- Supplied material -
--- Begin ---

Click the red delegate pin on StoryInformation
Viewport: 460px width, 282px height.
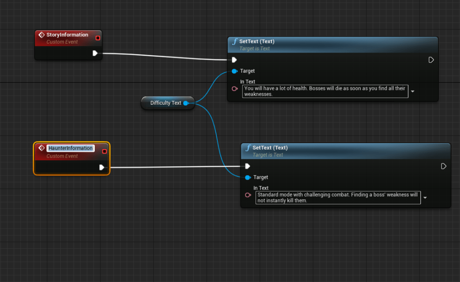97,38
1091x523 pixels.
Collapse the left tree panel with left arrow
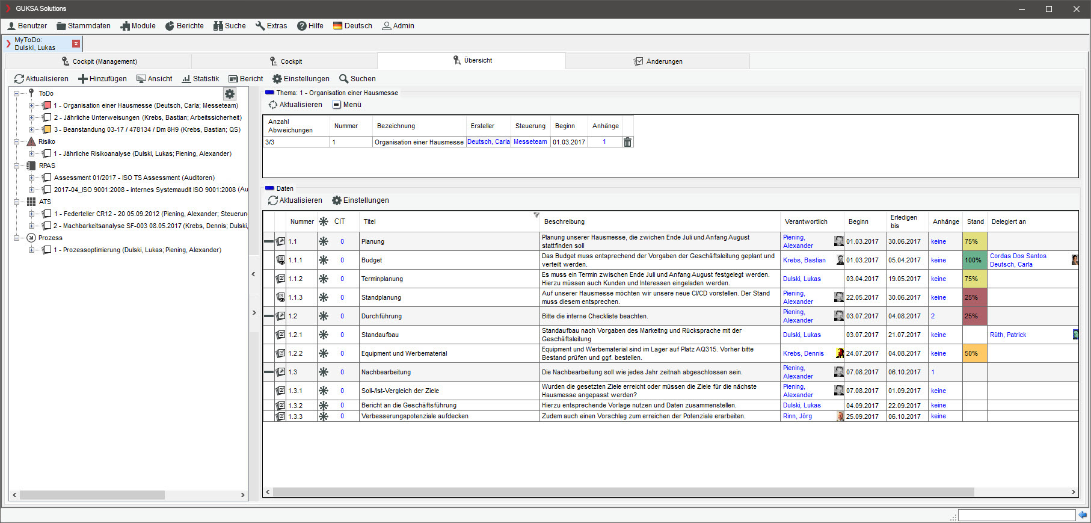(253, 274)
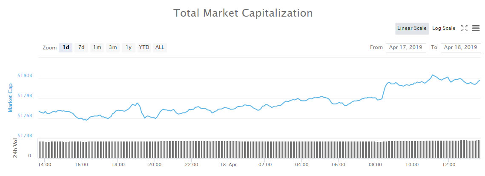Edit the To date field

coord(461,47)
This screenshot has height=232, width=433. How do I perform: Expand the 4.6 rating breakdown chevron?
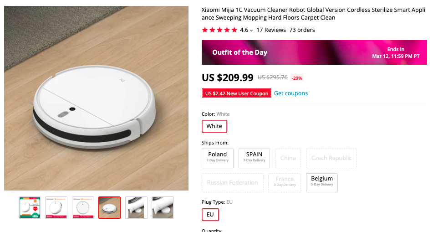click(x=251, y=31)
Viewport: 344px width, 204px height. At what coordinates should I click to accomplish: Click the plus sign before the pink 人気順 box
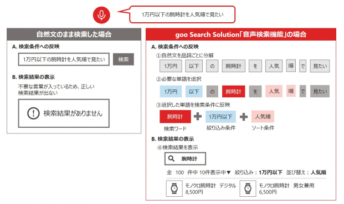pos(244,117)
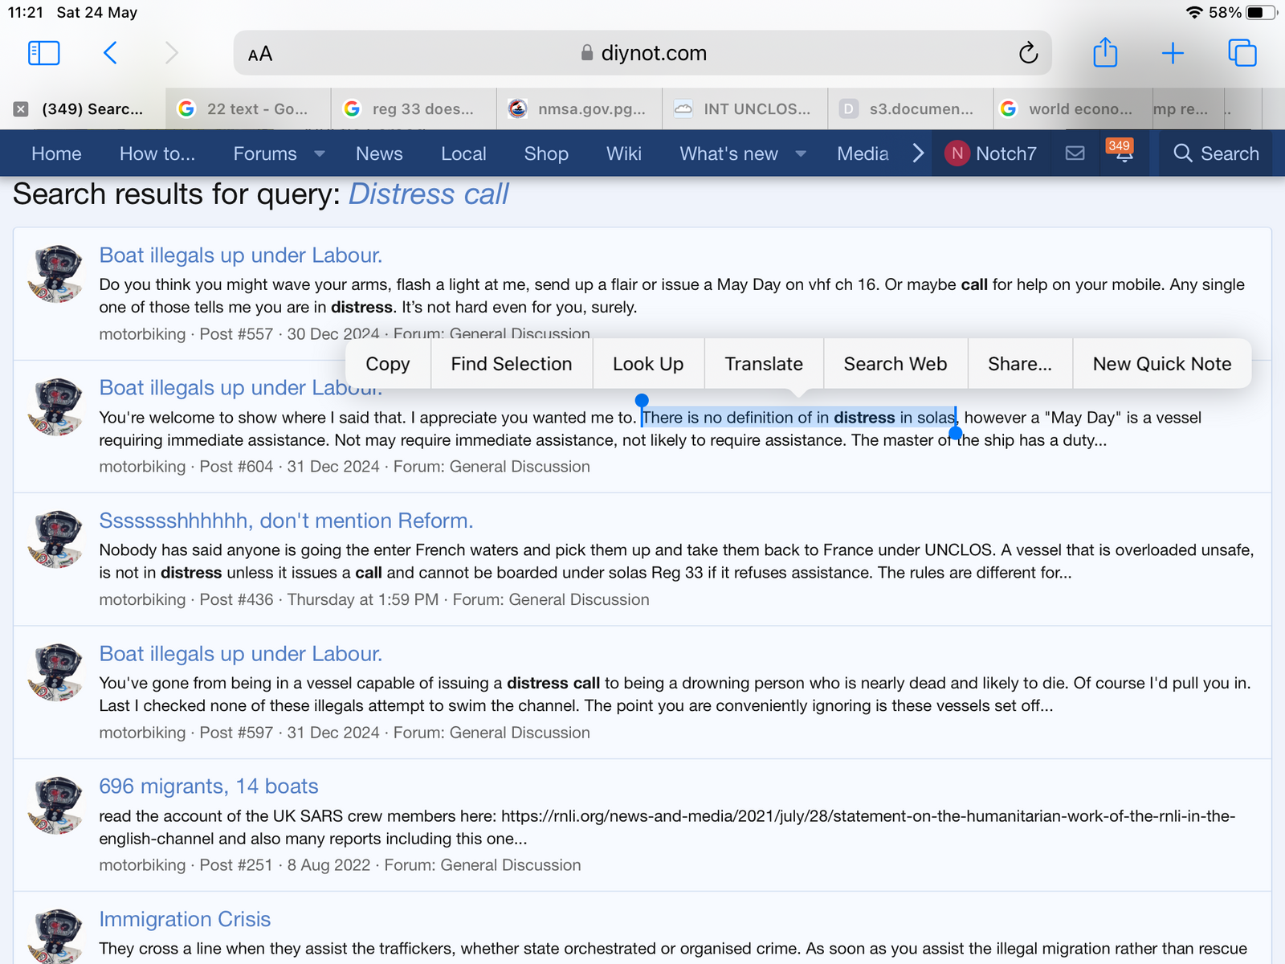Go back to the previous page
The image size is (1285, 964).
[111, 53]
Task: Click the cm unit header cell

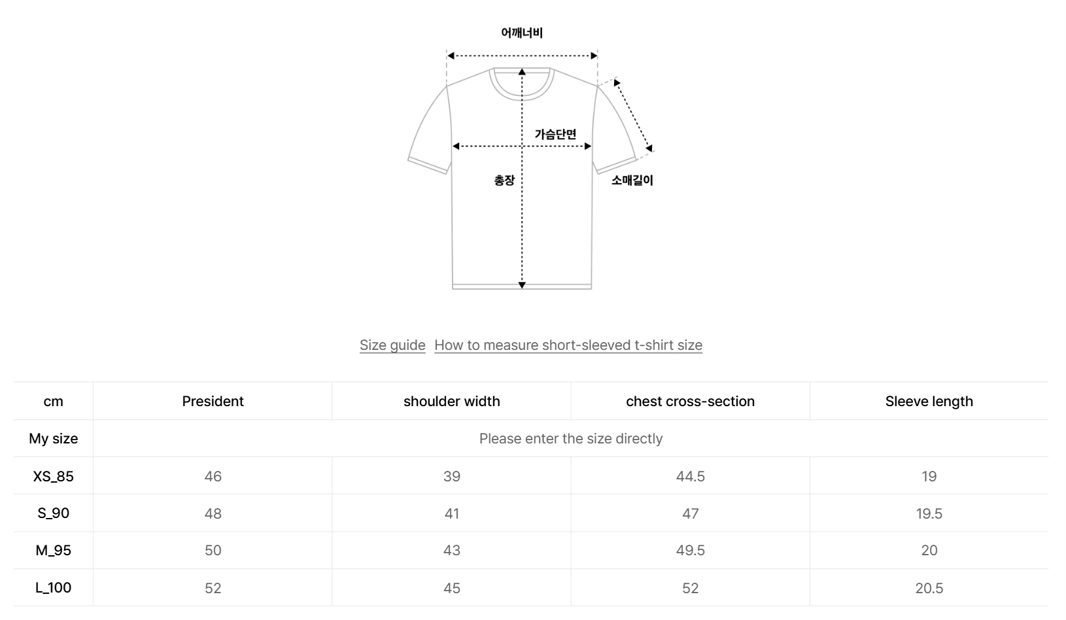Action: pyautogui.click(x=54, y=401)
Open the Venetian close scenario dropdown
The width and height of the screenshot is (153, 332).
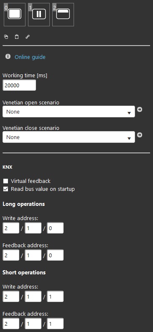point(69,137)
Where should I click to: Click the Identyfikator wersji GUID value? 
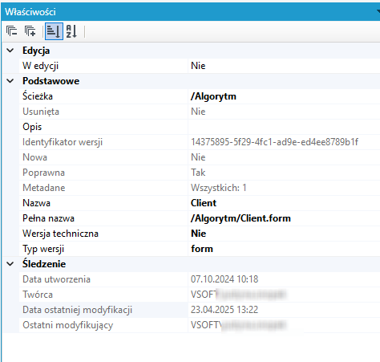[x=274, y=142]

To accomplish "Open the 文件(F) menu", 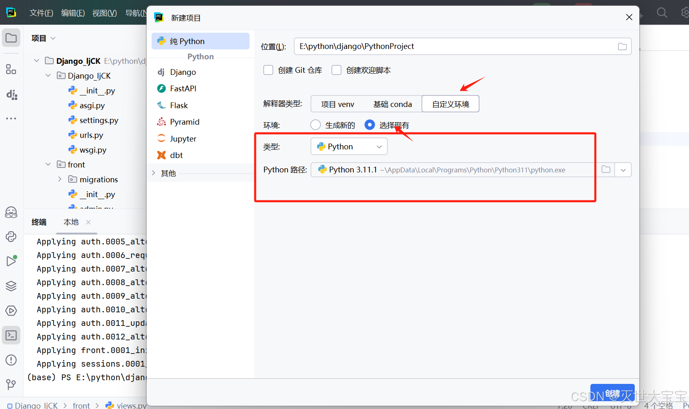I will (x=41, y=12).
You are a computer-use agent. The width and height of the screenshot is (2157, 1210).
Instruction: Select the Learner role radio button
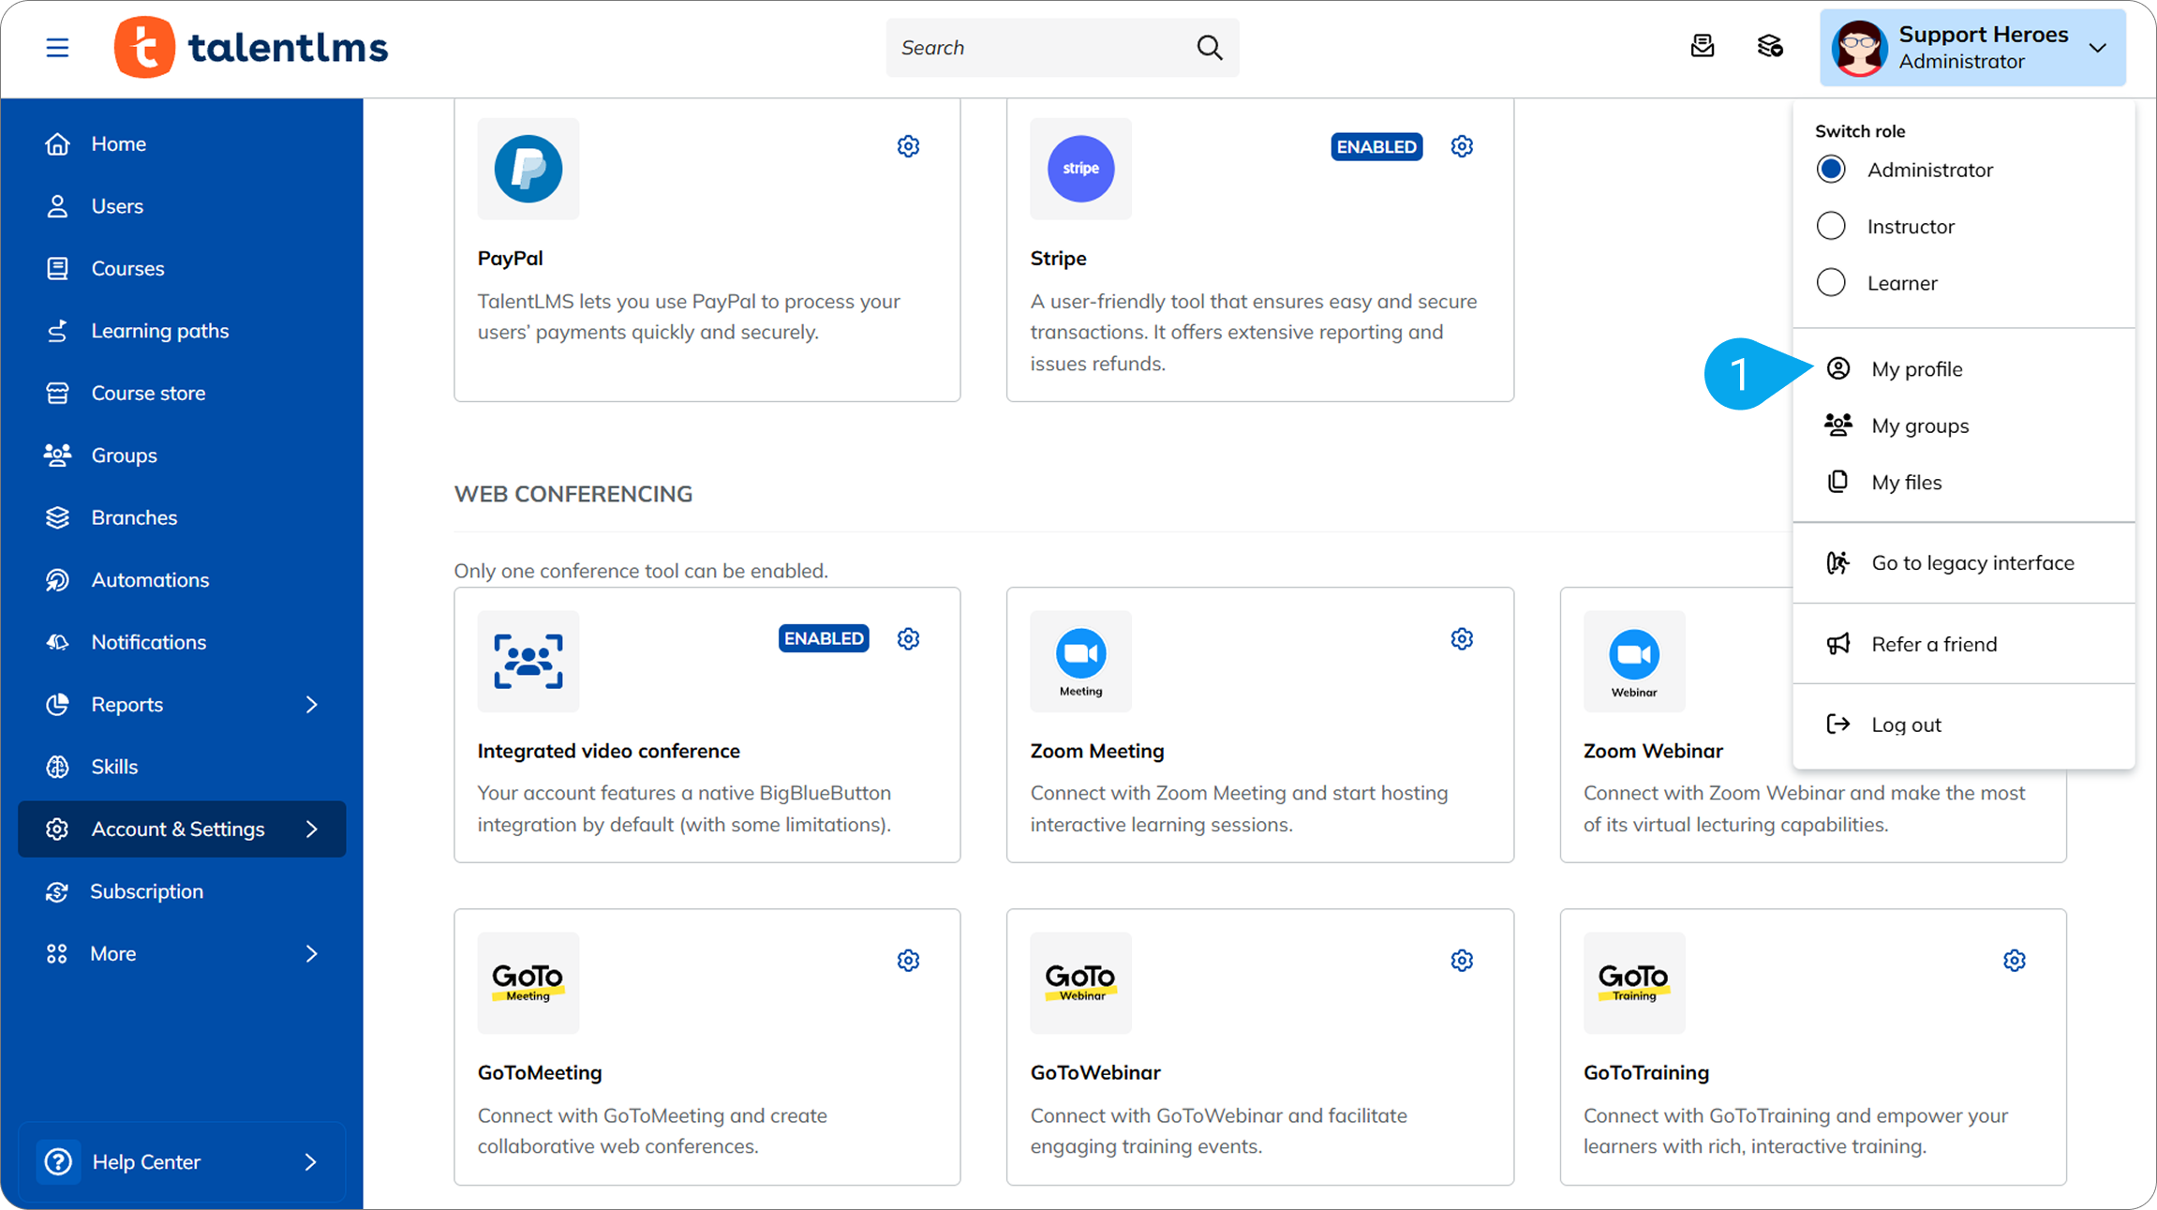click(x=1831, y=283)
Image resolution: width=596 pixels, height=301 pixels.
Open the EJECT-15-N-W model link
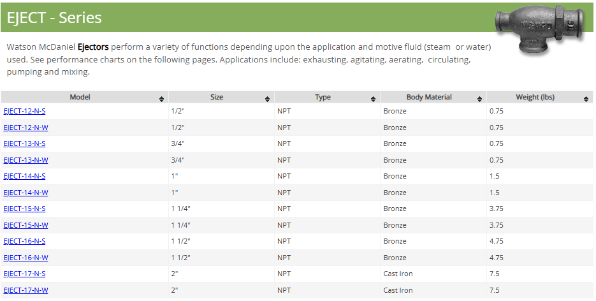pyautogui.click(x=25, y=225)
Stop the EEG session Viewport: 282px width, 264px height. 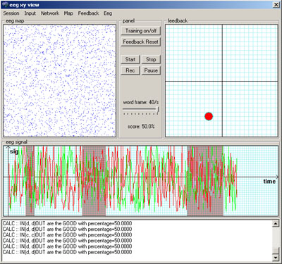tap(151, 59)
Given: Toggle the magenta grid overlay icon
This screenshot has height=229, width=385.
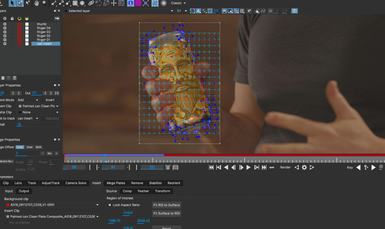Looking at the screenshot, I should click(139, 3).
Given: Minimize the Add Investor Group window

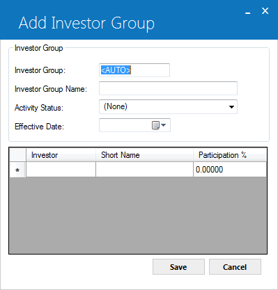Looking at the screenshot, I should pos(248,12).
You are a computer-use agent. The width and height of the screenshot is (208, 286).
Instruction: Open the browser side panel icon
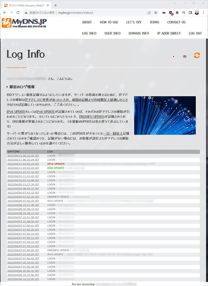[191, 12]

--- End ---

- Task objective -
Lay out the records from the line with "Given: Toggle the magenta grid overlay icon" through the end of the records as a two-column CSV headed instruction and response, one row per record, with the record's text and its answer each in a single quoted field and line breaks replaced by spaces. Leave the pictures out.

- Task answer -
instruction,response
"Given: Toggle the magenta grid overlay icon This screenshot has height=229, width=385.","Looking at the screenshot, I should click(139, 3)."
"Given: Minimize the Add Investor Group window","Looking at the screenshot, I should pos(248,12)."
"You are a computer-use agent. The width and height of the screenshot is (208, 286). Instruction: Open the browser side panel icon","[191, 12]"